If you convert debt during an equity financing, the conversion price is usually set to be pre-money valuation. On M&A, the conversion price of the note got set to be the actual price at which the company got bought.

Because the notes have never converted, each note holder got the number of shares equivalent to the price of the acquisition divided by the note cap.  Here is an example in plain English (the numbers aren’t the actual numbers from  transaction).

Suppose the company is acquired for $30MM and raised 4 sets of notes – first on $3MM cap, then on $6MM cap, then $10MM cap and finally on $15MM cap. Back of the envelope (not exact, but to give you the idea) calculation is that $3MM cap note is going to get $30MM / $3MM or a 10x multiple! $6MM cap will get a 5x, then $10MM cap will get 3x and finally $15MM cap will get 2x.

So if you raised $100K on each of these caps, then these $100K will roughly become $1MM, $500K, $300K and $200K in this transaction respectively. This was both really surprising, and incredibly dilutive for the founders.

So what is going on here?

Because the company has never had an equity financing, all the notes were still unconverted. Now here is the critical insight – unconverted note doesn’t get diluted. Jason Seats, a Chief Investment Officer at Techstars has put it best:

Unconverted note is shielded from dilution.

The earliest note, the $3MM cap one, is the worst offender here. If the company had done an equity financing at a $6MM valuation, instead of raising another note, then a very different scenario would have unfolded.

First, $3MM cap note would have gotten 2x value at $6MM valuation, and after that, that equity would be diluted by all follow on financings.  So there result, would have been very different from 10x return in the other scenario.

You already knew that convertible debt is bad, but the stack of convertible debt that aren’t converted to equity until M&A is truly terrible for the founders.

While the situation with a Techstars company may seem unusual – 4 rounds of debt and then M&A, it may not be that uncommon.
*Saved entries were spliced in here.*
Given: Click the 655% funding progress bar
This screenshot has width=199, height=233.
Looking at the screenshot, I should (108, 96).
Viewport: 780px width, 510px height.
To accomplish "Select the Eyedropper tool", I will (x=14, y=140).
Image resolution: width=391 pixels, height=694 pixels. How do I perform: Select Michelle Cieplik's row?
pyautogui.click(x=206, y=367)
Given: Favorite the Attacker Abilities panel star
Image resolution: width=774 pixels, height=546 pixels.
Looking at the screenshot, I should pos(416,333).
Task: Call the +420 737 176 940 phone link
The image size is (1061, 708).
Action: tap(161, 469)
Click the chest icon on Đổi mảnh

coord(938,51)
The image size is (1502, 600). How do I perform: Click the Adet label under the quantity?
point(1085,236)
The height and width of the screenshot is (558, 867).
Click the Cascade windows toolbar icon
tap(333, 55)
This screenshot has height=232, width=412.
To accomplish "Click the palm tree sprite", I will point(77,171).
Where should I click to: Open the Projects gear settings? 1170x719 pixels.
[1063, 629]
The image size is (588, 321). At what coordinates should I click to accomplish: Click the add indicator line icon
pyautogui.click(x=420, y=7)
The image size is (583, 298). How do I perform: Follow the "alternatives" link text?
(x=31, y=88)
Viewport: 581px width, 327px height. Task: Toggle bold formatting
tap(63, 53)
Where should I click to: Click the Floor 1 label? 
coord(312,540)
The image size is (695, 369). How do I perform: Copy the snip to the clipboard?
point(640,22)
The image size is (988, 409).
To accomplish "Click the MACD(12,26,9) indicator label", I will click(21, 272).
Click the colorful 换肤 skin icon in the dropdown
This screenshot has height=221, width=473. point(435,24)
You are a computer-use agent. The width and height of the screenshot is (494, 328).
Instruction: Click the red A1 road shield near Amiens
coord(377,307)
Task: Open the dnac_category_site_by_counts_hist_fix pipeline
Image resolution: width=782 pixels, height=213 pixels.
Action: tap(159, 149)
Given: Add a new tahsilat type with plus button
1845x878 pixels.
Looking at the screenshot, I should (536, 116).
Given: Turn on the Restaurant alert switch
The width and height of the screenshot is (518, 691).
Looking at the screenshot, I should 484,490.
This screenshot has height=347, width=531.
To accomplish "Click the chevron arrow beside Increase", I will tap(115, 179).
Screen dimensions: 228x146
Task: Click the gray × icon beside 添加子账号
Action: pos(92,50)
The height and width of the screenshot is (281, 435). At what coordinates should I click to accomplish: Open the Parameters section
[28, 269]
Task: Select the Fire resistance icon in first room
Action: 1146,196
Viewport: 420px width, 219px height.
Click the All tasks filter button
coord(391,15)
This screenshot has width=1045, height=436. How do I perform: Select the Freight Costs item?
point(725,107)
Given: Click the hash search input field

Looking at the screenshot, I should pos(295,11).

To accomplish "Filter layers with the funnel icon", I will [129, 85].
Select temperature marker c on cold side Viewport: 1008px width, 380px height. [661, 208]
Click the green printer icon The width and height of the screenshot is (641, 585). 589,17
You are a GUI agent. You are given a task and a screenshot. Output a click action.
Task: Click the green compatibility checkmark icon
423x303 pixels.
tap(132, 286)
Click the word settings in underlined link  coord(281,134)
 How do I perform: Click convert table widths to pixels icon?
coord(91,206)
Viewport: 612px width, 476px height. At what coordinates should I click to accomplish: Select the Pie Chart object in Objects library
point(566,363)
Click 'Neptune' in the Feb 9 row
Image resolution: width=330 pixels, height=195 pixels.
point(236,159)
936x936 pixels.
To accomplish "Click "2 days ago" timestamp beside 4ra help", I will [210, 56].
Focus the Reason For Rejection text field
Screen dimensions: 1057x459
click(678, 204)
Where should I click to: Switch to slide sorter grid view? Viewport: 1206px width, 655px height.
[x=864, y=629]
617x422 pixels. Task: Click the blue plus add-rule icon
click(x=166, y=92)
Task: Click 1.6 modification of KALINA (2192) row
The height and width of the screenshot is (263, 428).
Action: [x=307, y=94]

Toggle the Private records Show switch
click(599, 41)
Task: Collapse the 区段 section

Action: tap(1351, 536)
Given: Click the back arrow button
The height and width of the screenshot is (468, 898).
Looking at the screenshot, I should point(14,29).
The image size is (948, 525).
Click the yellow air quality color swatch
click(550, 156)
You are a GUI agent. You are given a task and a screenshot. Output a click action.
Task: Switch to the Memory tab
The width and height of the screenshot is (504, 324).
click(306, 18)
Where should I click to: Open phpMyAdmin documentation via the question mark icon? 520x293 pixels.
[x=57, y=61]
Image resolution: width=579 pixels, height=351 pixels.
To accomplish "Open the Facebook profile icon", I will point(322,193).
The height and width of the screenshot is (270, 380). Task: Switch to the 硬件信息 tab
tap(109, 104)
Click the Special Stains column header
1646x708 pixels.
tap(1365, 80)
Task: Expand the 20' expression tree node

Many founders raise their pre-seed, and seed financings using convertible debt. Also, many founders don’t get to series A and have to raise seed extensions – typically done as convertible debt if the seed round as done as debt. So you get roughly 2-3 sets of notes or SAFEs are stacked on top of each other.

So what do you do about this?

First of all, if you are just raising capital now using convertible notes or SAFEs, add a clear M&A clause that caps the return of early investors at 2x for an exit within 1 year, and then some kind of increased multiple as time goes by.  Alternatively, it could be a max of 2x OR the cap of the follow-on debt note. In other words, add the handling for the case of M&A happening and you having stacked convertible debt.

The truth is the investors aren’t investing in your company today thinking about stacked convertible notes scenario. When it happens, of course, they are happy to rip the benefits of this bug, but this is not the path to the 10x outcome they are looking for.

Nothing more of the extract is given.